Fairy Romance-Part 2

Fairy lore has an abundance of stories of attractive men and women either abducted or choosing to live among the fae, often as the consort of a fairy man or woman.  One of the best known tales is the Scottish ballad Thomas the Rhymer.  The ballad relates how Thomas, a young man relaxing in the forest, meets a lovely woman astride a white horse.  He at first addresses her as the “Queen of Heaven” but she corrects him, identifying herself as the “queen of fair elfland.”  They kiss, and Thomas agrees to serve her for seven years.  The queen shows Thomas three paths:  a narrow and thorny one she calls “the path of righteousness”; a broad and lovely “path to wickedness”; and a green path to fairyland.  The queen warns Thomas while he remains with her to eat only the food and drink she herself gives him.  She also cautions him never to speak of what he sees in her realm.  At the end of his seven years of service, she feeds him an apple which gives him “the tongue that can never lie.”
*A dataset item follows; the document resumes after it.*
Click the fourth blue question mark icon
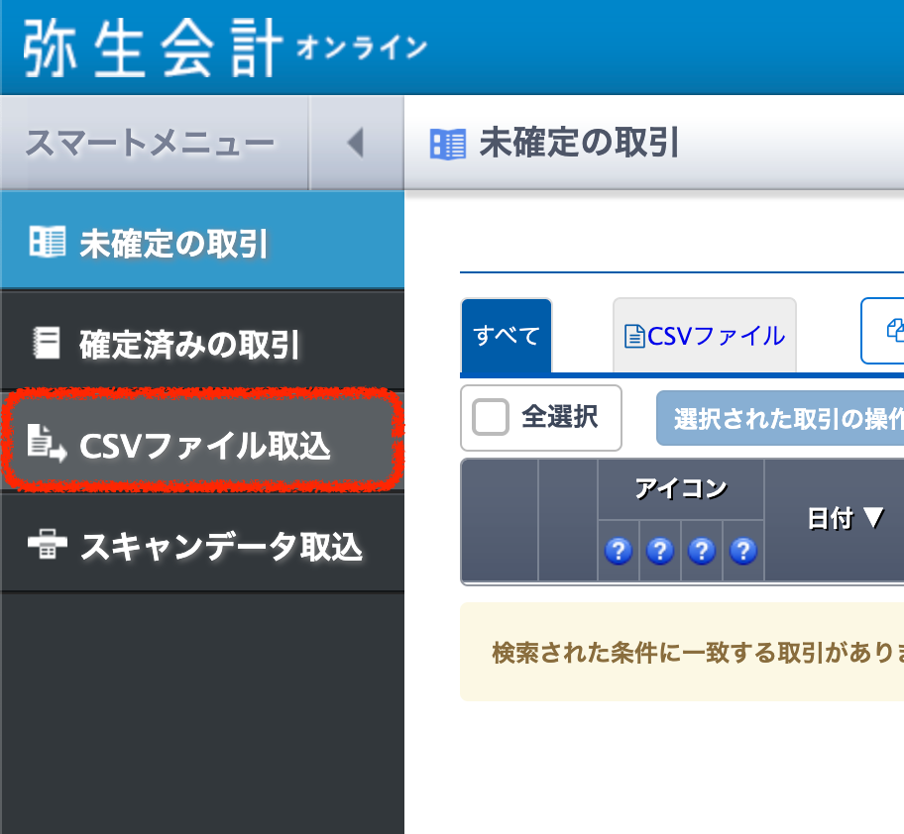904x834 pixels. click(x=742, y=551)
Many scholars identify another ballad, Tam Lin, as the sequel to Thomas the Rhymer.   This ballad offers a much darker view of both fairy culture and the man taken by the fairies.  The story begins by forbidding young women to enter the woods of Caterhaugh because a man named Tam Lin has accosted other young women in the woods and taken “Either their rings, or green mantles, or else their maidenhead.”  One young woman, Janet, picks a rose in this wood, which causes Tam Lin to appear.  Later, Janet returns home and the first signs of her pregnancy appear.  She tells her family the father is not human.  She returns to Caterhaugh and speaks with Tam Lin, who tells her he is human, but has been abducted and taken as consort by the Fairy Queen and lived among the fae for several years.  During that time, he has witnessed the fairies sacrifice one of their humans each Halloween as a tithe to hell.  Tam Lin fears this year the fairies may choose him for that role.  He instructs Janet on how to rescue him so he can marry her and raise their child.   She will see him riding a white horse in procession with the fairies, and must pull him from the horse.  Fairy magic will cause him to transform into different beasts, but she must keep hold of him as this happens.  Finally, he will become a flaming brand, and then she must toss him into a well.  When he emerges from the well in human form, dripping wet, Janet has to toss a green mantle over him and then he will be released from the fairies.   Janet completes this magical task, much to the anger of the fairy queen.

A real historical person, Thomas Learmouth, is often identified as the protagonist of both of these ballads.   He was known as both Thomas the Rhymer and True Thomas.  He lived in the thirteenth century and earned renown for truthfulness, his poetry, and his accurate prophecies.